What the task requires - Take the data that follows and retype it word for word.

##### Provided entries #####

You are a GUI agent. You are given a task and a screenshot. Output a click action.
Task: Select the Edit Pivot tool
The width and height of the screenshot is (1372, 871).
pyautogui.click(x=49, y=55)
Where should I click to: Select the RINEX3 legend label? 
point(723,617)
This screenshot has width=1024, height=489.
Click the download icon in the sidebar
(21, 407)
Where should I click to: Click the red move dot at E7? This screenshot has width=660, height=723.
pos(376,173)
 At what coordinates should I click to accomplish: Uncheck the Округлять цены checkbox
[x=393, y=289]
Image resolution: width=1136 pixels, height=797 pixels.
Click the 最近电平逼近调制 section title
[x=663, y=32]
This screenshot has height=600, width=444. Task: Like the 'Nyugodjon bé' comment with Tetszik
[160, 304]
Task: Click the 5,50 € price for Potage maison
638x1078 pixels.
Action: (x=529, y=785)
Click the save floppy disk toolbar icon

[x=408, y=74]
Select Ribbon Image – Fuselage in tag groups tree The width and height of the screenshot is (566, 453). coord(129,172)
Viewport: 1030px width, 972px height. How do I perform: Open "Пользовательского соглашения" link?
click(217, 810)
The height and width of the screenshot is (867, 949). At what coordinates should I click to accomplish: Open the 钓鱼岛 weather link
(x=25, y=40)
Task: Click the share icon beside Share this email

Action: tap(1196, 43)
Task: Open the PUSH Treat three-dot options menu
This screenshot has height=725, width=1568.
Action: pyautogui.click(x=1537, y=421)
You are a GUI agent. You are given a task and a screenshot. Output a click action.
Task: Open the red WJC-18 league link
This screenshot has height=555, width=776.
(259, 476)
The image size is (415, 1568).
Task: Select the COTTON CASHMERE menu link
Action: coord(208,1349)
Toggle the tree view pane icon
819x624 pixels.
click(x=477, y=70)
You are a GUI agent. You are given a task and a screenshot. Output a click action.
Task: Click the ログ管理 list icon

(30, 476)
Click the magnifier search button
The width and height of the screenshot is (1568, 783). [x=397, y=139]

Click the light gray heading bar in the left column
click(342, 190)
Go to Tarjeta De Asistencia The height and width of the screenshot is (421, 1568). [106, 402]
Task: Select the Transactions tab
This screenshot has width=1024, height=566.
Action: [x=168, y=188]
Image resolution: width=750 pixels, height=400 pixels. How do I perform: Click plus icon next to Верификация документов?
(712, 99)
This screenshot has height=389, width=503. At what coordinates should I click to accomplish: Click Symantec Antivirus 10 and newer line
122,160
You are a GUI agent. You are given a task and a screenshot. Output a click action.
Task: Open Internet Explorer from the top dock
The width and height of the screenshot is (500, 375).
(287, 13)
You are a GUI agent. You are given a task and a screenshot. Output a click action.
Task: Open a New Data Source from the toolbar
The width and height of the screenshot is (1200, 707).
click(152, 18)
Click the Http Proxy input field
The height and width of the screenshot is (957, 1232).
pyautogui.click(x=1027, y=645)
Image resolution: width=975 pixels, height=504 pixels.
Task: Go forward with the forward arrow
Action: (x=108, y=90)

#####

Output below -
You are a GUI agent. You are given a task and a screenshot. Output a click action.
Task: Select the Edit Pivot tool
The width and height of the screenshot is (1372, 871).
pyautogui.click(x=49, y=55)
Where should I click to: Select the RINEX3 legend label? 
point(723,617)
This screenshot has width=1024, height=489.
Click the download icon in the sidebar
(21, 407)
Where should I click to: Click the red move dot at E7? This screenshot has width=660, height=723.
pos(376,173)
 At what coordinates should I click to accomplish: Uncheck the Округлять цены checkbox
[x=393, y=289]
Image resolution: width=1136 pixels, height=797 pixels.
Click the 最近电平逼近调制 section title
[x=663, y=32]
This screenshot has height=600, width=444. Task: Like the 'Nyugodjon bé' comment with Tetszik
[160, 304]
Task: Click the 5,50 € price for Potage maison
638x1078 pixels.
Action: (x=529, y=785)
Click the save floppy disk toolbar icon

[x=408, y=74]
Select Ribbon Image – Fuselage in tag groups tree The width and height of the screenshot is (566, 453). coord(129,172)
Viewport: 1030px width, 972px height. How do I perform: Open "Пользовательского соглашения" link?
click(217, 810)
The height and width of the screenshot is (867, 949). At what coordinates should I click to accomplish: Open the 钓鱼岛 weather link
(x=25, y=40)
Task: Click the share icon beside Share this email

Action: tap(1196, 43)
Task: Open the PUSH Treat three-dot options menu
This screenshot has height=725, width=1568.
Action: pyautogui.click(x=1537, y=421)
You are a GUI agent. You are given a task and a screenshot. Output a click action.
Task: Open the red WJC-18 league link
This screenshot has height=555, width=776.
(259, 476)
The image size is (415, 1568).
Task: Select the COTTON CASHMERE menu link
Action: coord(208,1349)
Toggle the tree view pane icon
819x624 pixels.
click(x=477, y=70)
You are a GUI agent. You are given a task and a screenshot. Output a click action.
Task: Click the ログ管理 list icon

(30, 476)
Click the magnifier search button
The width and height of the screenshot is (1568, 783). [x=397, y=139]

Click the light gray heading bar in the left column
click(342, 190)
Go to Tarjeta De Asistencia The height and width of the screenshot is (421, 1568). [106, 402]
Task: Select the Transactions tab
This screenshot has width=1024, height=566.
Action: [x=168, y=188]
Image resolution: width=750 pixels, height=400 pixels. How do I perform: Click plus icon next to Верификация документов?
(712, 99)
This screenshot has height=389, width=503. At what coordinates should I click to accomplish: Click Symantec Antivirus 10 and newer line
122,160
You are a GUI agent. You are given a task and a screenshot. Output a click action.
Task: Open Internet Explorer from the top dock
The width and height of the screenshot is (500, 375).
(287, 13)
You are a GUI agent. You are given a task and a screenshot. Output a click action.
Task: Open a New Data Source from the toolbar
The width and height of the screenshot is (1200, 707).
click(152, 18)
Click the Http Proxy input field
The height and width of the screenshot is (957, 1232).
pyautogui.click(x=1027, y=645)
Image resolution: width=975 pixels, height=504 pixels.
Task: Go forward with the forward arrow
Action: (x=108, y=90)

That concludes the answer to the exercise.